Маленькое темное лицо Эмили зажглось пламенем праведного гнева, на нем и следа не осталось от недавнего сочувствия и симпатии.
– Не говорите со мной так, мистер Вулф. Я просто пытаюсь вам помочь. И вовсе не всю кафедру, а…
Профессор Вулф взял чернильницу, посмотрел на телеграмму и журнал, а потом со стуком опустил пузырек с чернилами на стол.
– Не надо. Есть куда более эффективные способы справиться с печалями. Скорбь неплохо тонет – ее гораздо проще утопить, чем разделить на части. Попросите Гербрета подменить меня в два часа, хорошо?
– Куда вы собираетесь?
– Я собираюсь спуститься в ад. С остановками на каждом уровне. Счастливо оставаться.
– Подождите! Может, я все-таки смогу вам чем-то помочь? Помните, как декан набросился на вас, когда вы угощали студентов спиртным? Возможно, я смогу…
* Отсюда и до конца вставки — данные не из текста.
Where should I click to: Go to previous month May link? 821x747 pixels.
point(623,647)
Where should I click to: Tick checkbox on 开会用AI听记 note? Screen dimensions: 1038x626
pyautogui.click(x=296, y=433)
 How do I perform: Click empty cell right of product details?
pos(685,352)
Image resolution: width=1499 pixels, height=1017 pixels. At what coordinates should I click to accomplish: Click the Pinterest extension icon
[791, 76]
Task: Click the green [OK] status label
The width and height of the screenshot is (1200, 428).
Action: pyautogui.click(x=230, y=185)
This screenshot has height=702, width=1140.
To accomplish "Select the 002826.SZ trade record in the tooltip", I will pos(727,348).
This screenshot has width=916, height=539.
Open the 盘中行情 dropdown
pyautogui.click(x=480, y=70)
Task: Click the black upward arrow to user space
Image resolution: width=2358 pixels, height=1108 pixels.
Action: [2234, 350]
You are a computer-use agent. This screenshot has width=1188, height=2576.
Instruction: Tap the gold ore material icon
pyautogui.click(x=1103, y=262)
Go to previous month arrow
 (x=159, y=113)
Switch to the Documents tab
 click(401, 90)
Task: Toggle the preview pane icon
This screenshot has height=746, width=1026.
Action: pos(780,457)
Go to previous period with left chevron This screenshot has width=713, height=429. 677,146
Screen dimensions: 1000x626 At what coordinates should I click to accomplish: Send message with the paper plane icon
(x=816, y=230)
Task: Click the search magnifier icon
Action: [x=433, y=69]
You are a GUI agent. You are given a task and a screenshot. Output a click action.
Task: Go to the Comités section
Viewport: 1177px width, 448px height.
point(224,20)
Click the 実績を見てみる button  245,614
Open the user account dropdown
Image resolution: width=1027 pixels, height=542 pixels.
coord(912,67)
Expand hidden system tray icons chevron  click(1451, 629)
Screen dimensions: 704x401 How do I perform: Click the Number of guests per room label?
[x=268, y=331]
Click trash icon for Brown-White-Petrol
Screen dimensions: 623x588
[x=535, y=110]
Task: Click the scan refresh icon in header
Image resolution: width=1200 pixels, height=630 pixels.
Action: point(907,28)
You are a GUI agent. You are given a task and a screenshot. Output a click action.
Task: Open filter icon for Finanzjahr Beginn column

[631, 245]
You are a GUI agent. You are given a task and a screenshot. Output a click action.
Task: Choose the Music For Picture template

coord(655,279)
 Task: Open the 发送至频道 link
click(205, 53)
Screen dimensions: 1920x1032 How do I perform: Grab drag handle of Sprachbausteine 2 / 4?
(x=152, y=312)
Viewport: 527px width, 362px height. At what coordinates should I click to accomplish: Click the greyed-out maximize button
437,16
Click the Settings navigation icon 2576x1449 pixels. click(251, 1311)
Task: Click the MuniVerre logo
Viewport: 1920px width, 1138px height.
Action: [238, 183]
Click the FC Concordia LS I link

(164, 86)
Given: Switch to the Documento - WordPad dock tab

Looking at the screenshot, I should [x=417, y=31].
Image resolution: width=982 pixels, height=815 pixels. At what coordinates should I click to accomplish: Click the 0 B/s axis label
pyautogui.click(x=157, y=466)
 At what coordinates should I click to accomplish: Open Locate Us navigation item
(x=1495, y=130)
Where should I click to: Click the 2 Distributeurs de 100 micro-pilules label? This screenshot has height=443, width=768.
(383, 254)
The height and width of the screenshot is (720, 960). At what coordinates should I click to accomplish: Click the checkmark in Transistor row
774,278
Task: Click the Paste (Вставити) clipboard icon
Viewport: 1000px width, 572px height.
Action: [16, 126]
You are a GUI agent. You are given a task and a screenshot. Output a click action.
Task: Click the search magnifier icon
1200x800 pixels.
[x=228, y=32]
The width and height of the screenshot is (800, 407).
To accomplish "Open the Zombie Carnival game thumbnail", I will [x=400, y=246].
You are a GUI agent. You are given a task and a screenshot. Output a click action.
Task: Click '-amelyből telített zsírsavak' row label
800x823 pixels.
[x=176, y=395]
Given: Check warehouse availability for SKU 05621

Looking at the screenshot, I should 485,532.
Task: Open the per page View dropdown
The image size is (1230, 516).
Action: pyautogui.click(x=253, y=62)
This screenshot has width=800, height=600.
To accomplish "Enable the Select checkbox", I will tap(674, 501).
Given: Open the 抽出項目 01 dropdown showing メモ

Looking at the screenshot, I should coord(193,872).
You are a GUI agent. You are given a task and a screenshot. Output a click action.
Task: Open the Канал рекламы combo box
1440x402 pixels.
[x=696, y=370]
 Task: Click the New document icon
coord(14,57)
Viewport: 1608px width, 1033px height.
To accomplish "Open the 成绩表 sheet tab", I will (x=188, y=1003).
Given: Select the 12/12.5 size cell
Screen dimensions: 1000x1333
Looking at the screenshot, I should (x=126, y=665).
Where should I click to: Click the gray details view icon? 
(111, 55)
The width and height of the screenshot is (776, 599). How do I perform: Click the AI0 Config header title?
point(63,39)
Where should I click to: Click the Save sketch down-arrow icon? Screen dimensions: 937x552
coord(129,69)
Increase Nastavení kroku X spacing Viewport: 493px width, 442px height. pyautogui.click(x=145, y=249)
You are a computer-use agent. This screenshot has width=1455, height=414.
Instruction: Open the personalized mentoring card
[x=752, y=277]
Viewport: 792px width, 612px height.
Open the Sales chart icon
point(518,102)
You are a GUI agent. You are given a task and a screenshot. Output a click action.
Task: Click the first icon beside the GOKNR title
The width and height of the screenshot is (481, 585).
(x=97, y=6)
Вулф остановился в дверном проходе и выразительно выставил вперед указательный палец, который был такой же длины, как средний.
– Мадам, с точки зрения академической работы вы незаменимы. Но сейчас эта кафедра может катиться ко всем чертям – хотя и там тоже, без сомнения, продолжит нуждаться в ваших бесценных услугах.
– Неужели вы не понимаете, – голос Эмили дрожал. – Нет, конечно, нет. Ничего вы не понимаете. Вы просто грубый, бесчувственный мужлан… нет, даже не мужлан. Вы просто профессор Вулф. Вы Вуф-Вуф.
Вулф смотрел на нее изумленно:
– Я – кто?
– Тяф-Тяф! Вольф Вулф – Тяф-Тяф. Все ваши студенты, все называют вас так! Но вы не замечаете такие вещи. Потому что вы – Тяф-Тяф!
– Это, – сказал Вольф Вулф, – последняя капля. Мое сердце разбито, мой мир рассыпался на части. Мало того что мне сейчас придется шагать целую милю, чтобы дойти от кампуса до бара, оказывается, этого недостаточно! Оказывается, я теперь еще и Тяф-Тяф. Что ж… Прощайте!
Он резко развернулся и с размаху вошел прямо в дверной косяк.
Послышался довольно громкий звук – это в одинаковой степени походило и на приветствие «Вулф!», и на сочувственное «Ууф!».
Вулф попятился обратно в комнату и обнаружил перед собой профессора Фиринга – брюшко, пенсне, трость и так далее. Пожилой профессор доковылял до его стола, плюхнулся на стул и стал отдуваться.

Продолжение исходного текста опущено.